2. 35,000 shares, which were previously indirectly held, were contributed to the Wight Foundation on December 16, 2015, a charitable organization, over which Mr.Wight holds sole voting and investment power. Mr. Wight disclaims any pecuniary interest in these Common Shares.
3. The Reporting Person disclaims beneficial ownership of these securities, and this report shall not be deemed an admission that the Reporting Person is the beneficial owner of these securities for the purpose of Section 16 or any other purpose.
4. These Common Shares are held by Mr. Wight's spouse. The filing of this Form 5 shall not be deemed an admission that Mr. Wight is the beneficial owner of the Common Shares.
5. These Common Shares are held by Interstate Properties, a New Jersey general partnership of which Mr. Wight is the managing general partner. The filing of this Form 5 shall not be deemed an admission that Mr. Wight is the beneficial owner of these 5,503,548 Common Shares, except to the extent of his pecuniary interest. The decline of 100,000 Common Shares held by Interstate Properties since Mr. Wight's immediately preceding Form 4 filing is attributable to a distribution by the partnership of 100,000 Common Shares with respect to which 50,000 were distributed to Mr. Wight, which amount did not exceed Mr. Wight's pecuniary interest in the Common Shares held by Interstate Properties.

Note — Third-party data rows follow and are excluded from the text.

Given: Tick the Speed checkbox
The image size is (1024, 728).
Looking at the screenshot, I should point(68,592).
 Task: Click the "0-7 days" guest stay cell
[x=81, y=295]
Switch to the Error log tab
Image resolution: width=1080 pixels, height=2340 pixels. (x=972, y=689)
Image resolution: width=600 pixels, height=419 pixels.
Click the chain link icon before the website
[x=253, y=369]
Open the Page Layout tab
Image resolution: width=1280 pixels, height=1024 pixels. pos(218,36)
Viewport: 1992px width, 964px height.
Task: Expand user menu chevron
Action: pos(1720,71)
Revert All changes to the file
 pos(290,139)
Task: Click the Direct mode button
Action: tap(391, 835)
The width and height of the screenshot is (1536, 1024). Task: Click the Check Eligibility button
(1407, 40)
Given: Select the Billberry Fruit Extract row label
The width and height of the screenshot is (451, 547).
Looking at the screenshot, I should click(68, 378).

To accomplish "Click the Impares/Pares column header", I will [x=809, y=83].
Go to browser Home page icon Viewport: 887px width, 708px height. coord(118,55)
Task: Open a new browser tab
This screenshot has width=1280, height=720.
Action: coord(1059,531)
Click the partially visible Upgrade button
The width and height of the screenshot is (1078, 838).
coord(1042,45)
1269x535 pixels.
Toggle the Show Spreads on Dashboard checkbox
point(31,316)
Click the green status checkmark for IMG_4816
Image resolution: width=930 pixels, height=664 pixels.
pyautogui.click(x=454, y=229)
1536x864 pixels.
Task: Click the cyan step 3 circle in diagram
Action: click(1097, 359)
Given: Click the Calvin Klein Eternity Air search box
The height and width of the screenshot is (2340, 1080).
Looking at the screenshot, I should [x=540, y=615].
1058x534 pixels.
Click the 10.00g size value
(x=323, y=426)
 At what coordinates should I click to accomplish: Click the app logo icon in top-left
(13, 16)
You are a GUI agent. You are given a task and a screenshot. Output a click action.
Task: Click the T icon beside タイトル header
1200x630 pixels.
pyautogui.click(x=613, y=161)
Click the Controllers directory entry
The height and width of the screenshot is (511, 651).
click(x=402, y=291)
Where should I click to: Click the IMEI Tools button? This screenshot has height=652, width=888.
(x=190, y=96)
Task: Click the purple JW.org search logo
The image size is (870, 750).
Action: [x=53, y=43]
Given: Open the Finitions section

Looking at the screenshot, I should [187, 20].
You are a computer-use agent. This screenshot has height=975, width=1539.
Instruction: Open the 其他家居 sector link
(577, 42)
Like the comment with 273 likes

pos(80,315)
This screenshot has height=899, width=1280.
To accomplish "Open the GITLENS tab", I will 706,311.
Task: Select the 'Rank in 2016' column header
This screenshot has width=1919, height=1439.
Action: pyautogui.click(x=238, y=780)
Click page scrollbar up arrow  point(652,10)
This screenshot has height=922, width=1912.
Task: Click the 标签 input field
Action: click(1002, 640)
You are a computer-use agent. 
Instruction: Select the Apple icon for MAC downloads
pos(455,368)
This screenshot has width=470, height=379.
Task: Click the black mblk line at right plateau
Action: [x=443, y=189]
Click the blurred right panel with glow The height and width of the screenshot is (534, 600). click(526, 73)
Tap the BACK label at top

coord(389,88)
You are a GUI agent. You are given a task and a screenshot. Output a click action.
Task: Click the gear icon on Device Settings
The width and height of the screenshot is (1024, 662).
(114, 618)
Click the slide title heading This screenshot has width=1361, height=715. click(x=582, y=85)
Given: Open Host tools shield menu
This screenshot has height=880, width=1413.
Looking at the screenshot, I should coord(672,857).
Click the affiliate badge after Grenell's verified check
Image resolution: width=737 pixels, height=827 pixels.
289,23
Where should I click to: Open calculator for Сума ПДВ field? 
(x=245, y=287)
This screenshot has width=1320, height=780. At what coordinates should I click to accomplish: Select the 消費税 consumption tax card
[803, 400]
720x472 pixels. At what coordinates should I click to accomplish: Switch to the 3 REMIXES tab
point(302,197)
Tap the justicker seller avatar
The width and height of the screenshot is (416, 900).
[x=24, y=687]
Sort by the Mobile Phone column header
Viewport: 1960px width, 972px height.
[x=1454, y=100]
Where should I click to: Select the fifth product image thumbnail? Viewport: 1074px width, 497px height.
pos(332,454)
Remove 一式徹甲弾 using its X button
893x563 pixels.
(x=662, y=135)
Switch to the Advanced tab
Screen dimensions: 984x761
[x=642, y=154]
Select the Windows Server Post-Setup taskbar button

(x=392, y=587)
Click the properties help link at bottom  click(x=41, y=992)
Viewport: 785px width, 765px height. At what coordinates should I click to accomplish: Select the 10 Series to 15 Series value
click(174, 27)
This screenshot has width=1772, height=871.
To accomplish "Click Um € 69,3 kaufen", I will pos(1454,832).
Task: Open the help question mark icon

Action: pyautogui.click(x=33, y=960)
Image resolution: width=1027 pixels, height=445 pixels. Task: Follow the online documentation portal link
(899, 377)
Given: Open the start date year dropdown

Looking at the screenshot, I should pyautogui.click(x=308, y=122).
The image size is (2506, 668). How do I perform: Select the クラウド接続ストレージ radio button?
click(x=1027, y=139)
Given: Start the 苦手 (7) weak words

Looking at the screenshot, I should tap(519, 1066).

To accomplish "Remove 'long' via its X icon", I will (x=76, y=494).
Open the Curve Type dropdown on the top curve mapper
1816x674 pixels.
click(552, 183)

/s/ Steven Santora, Attorney in Fact 02/03/2016
** Signature of Reporting Person Date
Reminder: Report on a separate line for each class of securities beneficially owned directly or indirectly.
* If the form is filed by more than one reporting person, see Instruction 4 (b)(v).
** Intentional misstatements or omissions of facts constitute Federal Criminal Violations See 18 U.S.C. 1001 and 15 U.S.C. 78ff(a).
Note: File three copies of this Form, one of which must be manually signed. If space is insufficient, see Instruction 6 for procedure.
Persons who respond to the collection of information contained in this form are not required to respond unless the form displays a currently valid OMB Number.